I think that one of the mistakes that opponents of the governor made in this battle was to personalize the issue as being Nathan Deal This was a tactical mistake and I believe that the media,the GFT and the GAE played along with it,to their cost.If stirring up personal animus toward the governor was a winning strategy,we'd never be here today.He would have never gotten elected and re-elected. Governor Deal has some ethical baggage-and even his fondest admirers admit that. They should stop using that as the sum and substance of their efforts to defeat his ideas. I've thought about this a lot in recent days and I believe that if the state eduacracy had faced reality after the election last November and made some backchannel contact with the governor's office and reached out to find some common ground on turning around these schools,there could have been some compromises that would have made this an easier pill to swallow. But their strategy of scorched earth has proven to be useless. When two thirds of the legislature agrees on anything,there is a reason. Give credit to Deal for identifying the problem and proposing a solution that could make it's way through the process more or less intact...

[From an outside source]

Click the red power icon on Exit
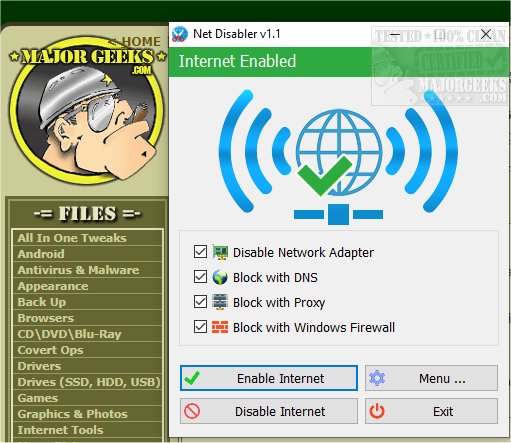tap(377, 411)
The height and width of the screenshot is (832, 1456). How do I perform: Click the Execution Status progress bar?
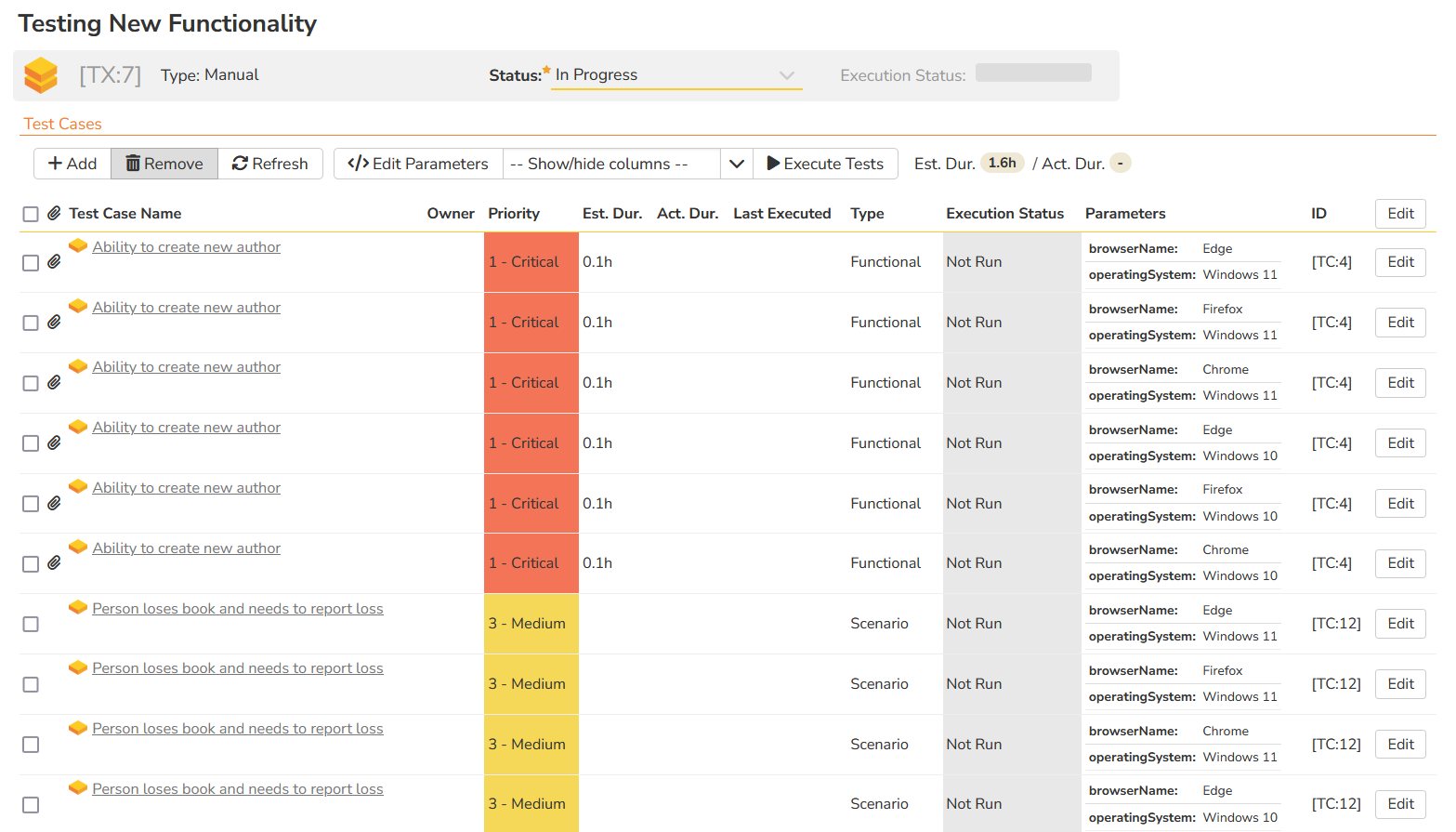1033,73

...Or don't give him credit.Another thing that the governor has going from him is that he has consistently been underestimated for his prowess in getting action on things he believes in.Even if you despise the guy,he has displayed great skill in getting his priorities enacted.

One last note- Kudos to our State Schools Superintendent. I have been thrilled that the super is not trying to sabotage this by acting as a Democrat sleeper cell and is working with the governor and legislature. A breath of fresh air.


@Astropig  Part of the problem with this is that many people see it as an attempt to enrich supporters of the Governor.  I guess that time will tell.


Politics blows with the wind - what can I say?

I just don't want to see teachers and students become part of a free market, for-profit educational system.  That type of educational system, throughout Georgia, would be very limited in consciousness and in school climate dynamics, imo.  Keep money and politics out of education, as much as possible.

I happen to believe that, in this day in Georgia, Democrats are going to have to be the ring bearers for this educational ideal, which I continue to hold deep within.